12 Eylül 2012 Çarşamba

madem blog demek internet günlüğü demek, ben de biraz günlük tutayım öyleyse

ilk yazıda demiştim ya hani kendime geldim.o geliş baya uzun sürdü. haha! (buraya terbiyesiz esprinizi giriniz) :)

neyse... ben biraz ondan bahsetmek istiyorum. baya baya yıkılmıştım. arkadaş meseleleri işte, nedense ben kimseyle çok çok yakın arkadaş olamıyorum, ne zaman birilerini hayatıma soksam, çok sevsem, çok güvensem kazığı yiyorum arkadaş! hep de arkadaş kazığı yani, sevgili mevgili değil. hayır o değil de artık yaşım da baya var hala mı bu küçük hesaplar, kıskançlıklar... eksik olmuyo valla nereye gidersen git, ne iş yaparsan yap. 
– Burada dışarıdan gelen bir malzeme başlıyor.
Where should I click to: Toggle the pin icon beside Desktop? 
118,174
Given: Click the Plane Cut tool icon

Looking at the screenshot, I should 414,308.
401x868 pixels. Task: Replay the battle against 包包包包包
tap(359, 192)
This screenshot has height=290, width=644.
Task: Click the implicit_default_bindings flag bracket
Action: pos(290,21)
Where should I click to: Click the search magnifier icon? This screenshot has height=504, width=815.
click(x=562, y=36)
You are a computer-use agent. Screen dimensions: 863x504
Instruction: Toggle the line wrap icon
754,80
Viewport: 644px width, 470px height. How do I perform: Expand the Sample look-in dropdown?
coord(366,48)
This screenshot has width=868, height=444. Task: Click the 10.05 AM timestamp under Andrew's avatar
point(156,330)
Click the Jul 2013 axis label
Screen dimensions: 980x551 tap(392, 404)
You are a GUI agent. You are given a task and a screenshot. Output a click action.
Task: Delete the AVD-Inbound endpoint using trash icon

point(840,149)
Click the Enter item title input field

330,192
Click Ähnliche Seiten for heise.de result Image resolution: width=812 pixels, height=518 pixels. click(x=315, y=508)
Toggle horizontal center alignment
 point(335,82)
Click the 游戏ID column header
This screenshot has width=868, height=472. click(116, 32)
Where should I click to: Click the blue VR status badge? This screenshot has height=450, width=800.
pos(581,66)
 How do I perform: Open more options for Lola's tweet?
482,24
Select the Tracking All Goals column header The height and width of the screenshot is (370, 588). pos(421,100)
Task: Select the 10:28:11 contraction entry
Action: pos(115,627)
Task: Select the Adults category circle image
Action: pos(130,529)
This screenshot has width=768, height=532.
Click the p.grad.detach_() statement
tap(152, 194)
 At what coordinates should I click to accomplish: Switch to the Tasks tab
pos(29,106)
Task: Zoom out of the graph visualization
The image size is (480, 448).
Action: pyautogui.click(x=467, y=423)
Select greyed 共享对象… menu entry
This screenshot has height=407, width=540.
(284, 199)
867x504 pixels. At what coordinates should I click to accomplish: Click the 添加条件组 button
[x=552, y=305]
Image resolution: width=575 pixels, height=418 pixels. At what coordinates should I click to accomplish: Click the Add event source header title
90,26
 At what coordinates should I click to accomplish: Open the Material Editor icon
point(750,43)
artık güvenim kalmamıştı insanlara, yeni insanlarla tanışmak, arkadaş edinmek bile istemiyordum, yaklaşık 1,5 sene sürdü bu. o arada başka insanlar var takıldığım, yani yalnış anlaşılmasınarkadaşım hiç yok değil ama bana yapılan bir terbiyesizliği hazmedemediğimden bir türlü bu duygudan kurtulamadım. ihanete uğrama, aşağılanma duygusu... 'böyle bir şeye nasıl müsaade edebildim', 'nasıl göremedim' vb. neyse ne zaman o insancıkları görsem içimden ah ediyordum. ama nasıl ah etmek sen duysan için ezilir, 'nasıl kıydılar sana yavrucum' dersin. o kadar yani. diyodum ki hep 'allahım bana ne yaşattılarsa, layıklarını ver, aynı hisleri onlar da yaşasın ve lütfen haberim olsun, benim içim kan ağlarken onlar karşımda gülüp eğlenemesinler'. 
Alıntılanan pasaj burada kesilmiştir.